→ Document excerpt:
JUNE 30, 2021
The view from Étretat to Bénouville
It's midnight in Brittany. The tide is coming in, and the waves push the water up the shore line with power and calm. Just a few meters up, with a perfect view were it not for the darkness of the night, a laptop illuminates a van as music plays softly. Hi, that's me. I've arrived at a perfect spot for the night after five days in Normandy. Let me tell you the tale.
I will not bore you with the details of my drive from Germany to Normandy. It was long, boring, tiring, and I spent the night in the seemingly poorest village in France. I was driven, however, by the idea of the sea that Lake Geneva had instilled in me a few days back. Still exhausted from the drive and adjusting to living in a car again, I spent the first two nights at a campsite in Yport for comfort and finding my groove. It was a lovely place, and washing your dishes with a view of the cliffs is great, but I did not really get into my comfort zone yet.
La Mer playing in my head the entire time
While staying there, I visited Étretat and was appalled by how much of a tourist attraction a sight of nature can become. Of course - as always - once you walk a bit more, the crowds fade, but it's a disgrace it came to this in the first place. It's very symptomatic for these Instagram hotspots, but I will spare you the rant. What I found equally symptomatic is that this post's title image was directly behind all the people taking photos of the famous rock formations. I like this one better.

→ Requirement 1: Copy the part of the Normandy travel post word for word, starting with "JUNE 30, 2021" and going on through "you the tale.".
→ Requirement 2: Continue the Normandy travel post from the point where it stops.

Collected data
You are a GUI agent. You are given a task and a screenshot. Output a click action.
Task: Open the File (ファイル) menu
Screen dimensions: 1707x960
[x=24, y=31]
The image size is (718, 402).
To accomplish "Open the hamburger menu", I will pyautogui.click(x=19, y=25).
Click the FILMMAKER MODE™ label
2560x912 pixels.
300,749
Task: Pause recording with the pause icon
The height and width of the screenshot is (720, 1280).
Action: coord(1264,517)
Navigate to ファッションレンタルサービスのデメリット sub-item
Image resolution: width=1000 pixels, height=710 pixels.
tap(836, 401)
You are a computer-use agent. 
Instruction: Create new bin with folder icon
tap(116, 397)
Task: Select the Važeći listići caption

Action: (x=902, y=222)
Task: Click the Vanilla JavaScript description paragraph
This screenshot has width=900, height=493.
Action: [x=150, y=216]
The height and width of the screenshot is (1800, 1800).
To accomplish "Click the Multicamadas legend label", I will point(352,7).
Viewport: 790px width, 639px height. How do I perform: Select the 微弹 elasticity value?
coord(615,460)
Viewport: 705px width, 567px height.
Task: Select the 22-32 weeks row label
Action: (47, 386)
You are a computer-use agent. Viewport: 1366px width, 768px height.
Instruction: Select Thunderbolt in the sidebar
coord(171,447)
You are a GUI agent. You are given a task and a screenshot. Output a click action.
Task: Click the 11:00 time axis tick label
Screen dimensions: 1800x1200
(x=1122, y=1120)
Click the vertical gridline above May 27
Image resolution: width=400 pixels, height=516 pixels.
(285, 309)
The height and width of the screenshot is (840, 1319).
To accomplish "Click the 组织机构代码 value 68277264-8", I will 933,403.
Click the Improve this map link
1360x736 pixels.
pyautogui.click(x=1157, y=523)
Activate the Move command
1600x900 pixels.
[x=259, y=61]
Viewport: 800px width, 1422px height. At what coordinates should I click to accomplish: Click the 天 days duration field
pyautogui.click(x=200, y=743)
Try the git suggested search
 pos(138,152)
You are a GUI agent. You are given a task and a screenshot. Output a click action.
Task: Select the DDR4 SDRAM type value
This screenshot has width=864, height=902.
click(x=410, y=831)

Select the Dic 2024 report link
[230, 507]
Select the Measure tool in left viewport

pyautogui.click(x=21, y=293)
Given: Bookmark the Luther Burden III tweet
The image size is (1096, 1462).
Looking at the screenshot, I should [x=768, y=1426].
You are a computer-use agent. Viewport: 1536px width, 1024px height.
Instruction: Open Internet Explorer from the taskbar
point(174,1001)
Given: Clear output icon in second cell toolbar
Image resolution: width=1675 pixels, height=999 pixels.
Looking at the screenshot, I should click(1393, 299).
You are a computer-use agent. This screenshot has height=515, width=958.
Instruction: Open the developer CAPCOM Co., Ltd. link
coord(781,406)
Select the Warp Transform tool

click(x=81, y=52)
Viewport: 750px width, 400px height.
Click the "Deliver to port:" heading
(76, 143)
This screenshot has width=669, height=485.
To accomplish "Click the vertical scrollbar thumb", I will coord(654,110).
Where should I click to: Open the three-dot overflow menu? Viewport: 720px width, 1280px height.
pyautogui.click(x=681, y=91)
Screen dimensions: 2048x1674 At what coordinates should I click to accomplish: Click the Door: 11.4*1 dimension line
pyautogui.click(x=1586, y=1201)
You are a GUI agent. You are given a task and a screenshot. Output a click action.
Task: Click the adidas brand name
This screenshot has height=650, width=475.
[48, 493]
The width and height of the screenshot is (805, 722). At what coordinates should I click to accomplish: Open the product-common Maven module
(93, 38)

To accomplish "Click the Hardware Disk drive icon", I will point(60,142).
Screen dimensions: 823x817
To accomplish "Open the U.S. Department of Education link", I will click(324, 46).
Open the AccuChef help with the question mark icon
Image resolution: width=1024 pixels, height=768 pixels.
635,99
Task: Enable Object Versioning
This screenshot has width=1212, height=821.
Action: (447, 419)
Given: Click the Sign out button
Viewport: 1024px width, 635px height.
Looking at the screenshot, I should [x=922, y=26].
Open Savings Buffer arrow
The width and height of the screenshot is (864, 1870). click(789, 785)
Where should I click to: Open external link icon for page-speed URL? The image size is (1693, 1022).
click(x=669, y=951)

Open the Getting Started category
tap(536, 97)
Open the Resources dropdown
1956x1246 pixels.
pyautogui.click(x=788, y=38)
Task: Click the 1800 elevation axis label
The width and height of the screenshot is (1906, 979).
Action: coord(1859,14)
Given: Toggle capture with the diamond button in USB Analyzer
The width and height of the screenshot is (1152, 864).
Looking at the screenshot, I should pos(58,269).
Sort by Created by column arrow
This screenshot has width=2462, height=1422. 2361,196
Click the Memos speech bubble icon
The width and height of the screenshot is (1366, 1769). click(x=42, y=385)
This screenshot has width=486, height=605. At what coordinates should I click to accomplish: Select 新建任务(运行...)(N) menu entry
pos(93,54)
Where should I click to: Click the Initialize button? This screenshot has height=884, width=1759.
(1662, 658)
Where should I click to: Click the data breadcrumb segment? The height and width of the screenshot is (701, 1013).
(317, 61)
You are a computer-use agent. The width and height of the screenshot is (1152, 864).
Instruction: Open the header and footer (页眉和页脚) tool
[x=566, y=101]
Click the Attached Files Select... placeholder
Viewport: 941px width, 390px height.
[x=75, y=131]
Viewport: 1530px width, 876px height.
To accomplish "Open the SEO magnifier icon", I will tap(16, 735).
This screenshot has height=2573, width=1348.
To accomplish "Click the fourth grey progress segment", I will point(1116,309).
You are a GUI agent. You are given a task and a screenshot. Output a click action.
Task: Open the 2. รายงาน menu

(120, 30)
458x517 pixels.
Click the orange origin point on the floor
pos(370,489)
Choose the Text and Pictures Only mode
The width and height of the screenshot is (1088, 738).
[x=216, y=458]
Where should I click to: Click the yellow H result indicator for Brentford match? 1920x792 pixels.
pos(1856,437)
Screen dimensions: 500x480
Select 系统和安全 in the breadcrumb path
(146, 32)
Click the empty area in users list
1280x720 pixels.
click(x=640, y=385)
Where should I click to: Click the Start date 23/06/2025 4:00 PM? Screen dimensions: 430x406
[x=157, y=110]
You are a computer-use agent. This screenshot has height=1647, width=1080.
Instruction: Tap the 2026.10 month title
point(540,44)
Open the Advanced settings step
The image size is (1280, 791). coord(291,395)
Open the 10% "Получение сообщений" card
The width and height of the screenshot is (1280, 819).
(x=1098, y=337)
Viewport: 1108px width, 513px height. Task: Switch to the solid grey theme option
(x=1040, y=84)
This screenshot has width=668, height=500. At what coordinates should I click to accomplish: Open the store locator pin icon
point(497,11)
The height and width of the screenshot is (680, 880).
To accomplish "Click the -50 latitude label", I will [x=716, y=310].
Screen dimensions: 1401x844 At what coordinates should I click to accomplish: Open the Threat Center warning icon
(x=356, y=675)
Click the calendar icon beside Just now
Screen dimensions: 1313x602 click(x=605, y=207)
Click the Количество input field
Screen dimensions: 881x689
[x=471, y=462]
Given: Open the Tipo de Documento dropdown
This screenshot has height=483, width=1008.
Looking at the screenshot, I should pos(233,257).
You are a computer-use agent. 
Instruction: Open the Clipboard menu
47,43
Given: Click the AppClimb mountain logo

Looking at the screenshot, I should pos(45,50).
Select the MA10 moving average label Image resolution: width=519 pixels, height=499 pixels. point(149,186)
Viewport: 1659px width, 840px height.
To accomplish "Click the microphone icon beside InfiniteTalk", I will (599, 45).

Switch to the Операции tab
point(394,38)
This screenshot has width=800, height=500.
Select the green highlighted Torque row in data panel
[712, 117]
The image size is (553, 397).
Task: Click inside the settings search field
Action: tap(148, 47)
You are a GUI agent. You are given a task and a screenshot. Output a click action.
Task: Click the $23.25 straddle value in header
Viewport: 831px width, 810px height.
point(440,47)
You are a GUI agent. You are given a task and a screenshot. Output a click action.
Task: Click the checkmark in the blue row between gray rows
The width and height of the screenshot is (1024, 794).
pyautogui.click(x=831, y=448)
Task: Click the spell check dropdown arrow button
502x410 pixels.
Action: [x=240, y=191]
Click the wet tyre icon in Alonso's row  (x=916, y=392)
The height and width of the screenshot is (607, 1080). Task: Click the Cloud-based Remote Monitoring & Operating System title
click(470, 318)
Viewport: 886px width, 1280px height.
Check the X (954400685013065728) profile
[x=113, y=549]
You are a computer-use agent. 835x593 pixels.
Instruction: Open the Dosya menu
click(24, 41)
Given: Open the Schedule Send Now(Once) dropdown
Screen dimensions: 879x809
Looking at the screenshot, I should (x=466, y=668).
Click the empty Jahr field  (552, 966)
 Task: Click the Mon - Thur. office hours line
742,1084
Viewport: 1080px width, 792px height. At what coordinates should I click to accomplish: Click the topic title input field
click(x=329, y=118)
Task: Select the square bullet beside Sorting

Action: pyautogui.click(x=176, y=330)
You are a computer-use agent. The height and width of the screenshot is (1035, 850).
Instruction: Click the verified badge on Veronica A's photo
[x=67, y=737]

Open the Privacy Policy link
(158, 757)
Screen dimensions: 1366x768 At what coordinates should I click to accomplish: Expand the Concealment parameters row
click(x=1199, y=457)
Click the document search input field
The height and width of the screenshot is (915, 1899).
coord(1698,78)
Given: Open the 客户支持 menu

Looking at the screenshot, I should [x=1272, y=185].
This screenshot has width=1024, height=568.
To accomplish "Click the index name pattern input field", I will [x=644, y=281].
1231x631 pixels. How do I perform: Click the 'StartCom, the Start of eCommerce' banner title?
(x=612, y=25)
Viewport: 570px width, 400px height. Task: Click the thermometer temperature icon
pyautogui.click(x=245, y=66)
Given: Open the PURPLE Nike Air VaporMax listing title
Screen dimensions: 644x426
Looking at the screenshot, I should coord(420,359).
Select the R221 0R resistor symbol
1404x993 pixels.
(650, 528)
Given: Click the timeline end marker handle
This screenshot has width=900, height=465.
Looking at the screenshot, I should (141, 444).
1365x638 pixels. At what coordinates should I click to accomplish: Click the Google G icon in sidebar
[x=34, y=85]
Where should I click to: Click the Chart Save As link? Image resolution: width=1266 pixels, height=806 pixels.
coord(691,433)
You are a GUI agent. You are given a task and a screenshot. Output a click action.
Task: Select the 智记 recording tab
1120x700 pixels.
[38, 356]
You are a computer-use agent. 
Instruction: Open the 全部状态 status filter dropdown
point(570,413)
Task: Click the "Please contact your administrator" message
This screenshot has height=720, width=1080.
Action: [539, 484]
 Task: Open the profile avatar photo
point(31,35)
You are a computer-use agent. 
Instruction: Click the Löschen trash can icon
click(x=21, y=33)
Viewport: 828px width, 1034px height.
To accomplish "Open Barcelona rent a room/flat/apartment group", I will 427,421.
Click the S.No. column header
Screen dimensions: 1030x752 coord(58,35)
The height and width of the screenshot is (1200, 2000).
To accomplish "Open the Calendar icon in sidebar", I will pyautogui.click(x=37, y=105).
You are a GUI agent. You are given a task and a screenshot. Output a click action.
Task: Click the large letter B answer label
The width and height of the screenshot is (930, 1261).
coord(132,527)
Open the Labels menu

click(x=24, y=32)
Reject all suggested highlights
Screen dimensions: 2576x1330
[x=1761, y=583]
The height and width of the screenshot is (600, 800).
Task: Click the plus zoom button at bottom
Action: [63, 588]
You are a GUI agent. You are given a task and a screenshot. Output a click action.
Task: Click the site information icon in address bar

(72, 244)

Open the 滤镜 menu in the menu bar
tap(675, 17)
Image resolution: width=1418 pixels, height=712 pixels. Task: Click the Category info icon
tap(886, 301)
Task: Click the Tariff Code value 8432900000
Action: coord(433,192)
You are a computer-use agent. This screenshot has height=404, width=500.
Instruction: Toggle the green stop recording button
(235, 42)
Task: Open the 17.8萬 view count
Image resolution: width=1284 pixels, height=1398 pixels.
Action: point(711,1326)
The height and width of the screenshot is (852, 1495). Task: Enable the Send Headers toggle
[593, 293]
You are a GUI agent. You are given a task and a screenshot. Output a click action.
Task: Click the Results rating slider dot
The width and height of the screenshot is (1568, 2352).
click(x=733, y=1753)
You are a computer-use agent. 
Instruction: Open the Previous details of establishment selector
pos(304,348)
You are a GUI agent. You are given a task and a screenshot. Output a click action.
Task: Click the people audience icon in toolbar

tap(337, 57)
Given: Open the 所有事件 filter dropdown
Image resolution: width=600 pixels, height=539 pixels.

→ Answer 1:
JUNE 30, 2021
The view from Étretat to Bénouville
It's midnight in Brittany. The tide is coming in, and the waves push the water up the shore line with power and calm. Just a few meters up, with a perfect view were it not for the darkness of the night, a laptop illuminates a van as music plays softly. Hi, that's me. I've arrived at a perfect spot for the night after five days in Normandy. Let me tell you the tale.

→ Answer 2:
The really good part began after Étretat. Essentially, it was nothing special, nothing truly breathtaking or unique. Instead, I found a very healthy mix of good sleeping spots, calls with friends, a daily pain au chocolate, podcasts, evening editing sessions and running on the beach. I can't really put a finger on it, but those three nights and days have been heavenly - coincidentally, three of the four photos I show you here are from that period.
A mussel fisher's tractor
Photographically, I'm actually quite happy. By no means did I do a comprehensive tour of Normandy nor could I make a good photo in every place due to the weather, but I always had my camera ready, always went out again even if I was tired, and always set my alarm for sunrise in case the sun was out (it never was, though). Four presentable images in five days is what I consider a very good quota, so I'm happy. What I like even more is that they are so diverse in motive and feel, yet that is exactly why they capture this first part of the trip so well.
One thing about Mont Saint Michel: it sucks. Could not have been a more negative experience. Then again, right now I have already forgotten the frustration of fast food and pink stuffed unicorns in a medieval place of worship. Instead, I had comfort food and a comfort call and tomorrow I'll be waking up to the sight of the ocean 15 meters from my bed. That is, after I've fallen asleep to the sounds of the tide rolling in. I like this.